Some data:
+++

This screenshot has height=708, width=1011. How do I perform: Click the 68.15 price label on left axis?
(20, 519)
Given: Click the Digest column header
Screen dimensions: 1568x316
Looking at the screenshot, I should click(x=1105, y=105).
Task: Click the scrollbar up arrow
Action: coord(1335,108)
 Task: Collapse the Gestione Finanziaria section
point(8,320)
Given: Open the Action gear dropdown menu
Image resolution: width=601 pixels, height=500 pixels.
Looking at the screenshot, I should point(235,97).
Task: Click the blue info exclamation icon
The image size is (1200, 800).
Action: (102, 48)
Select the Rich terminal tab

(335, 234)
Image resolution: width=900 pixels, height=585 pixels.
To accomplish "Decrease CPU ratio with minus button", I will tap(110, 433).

+++

-- Exercise requirements --
Copy out the data above line for line, without changing anything.

-- Worked solution --
This screenshot has height=708, width=1011. How do I perform: Click the 68.15 price label on left axis?
(20, 519)
Given: Click the Digest column header
Screen dimensions: 1568x316
Looking at the screenshot, I should click(x=1105, y=105).
Task: Click the scrollbar up arrow
Action: coord(1335,108)
 Task: Collapse the Gestione Finanziaria section
point(8,320)
Given: Open the Action gear dropdown menu
Image resolution: width=601 pixels, height=500 pixels.
Looking at the screenshot, I should point(235,97).
Task: Click the blue info exclamation icon
The image size is (1200, 800).
Action: (102, 48)
Select the Rich terminal tab

(335, 234)
Image resolution: width=900 pixels, height=585 pixels.
To accomplish "Decrease CPU ratio with minus button", I will tap(110, 433).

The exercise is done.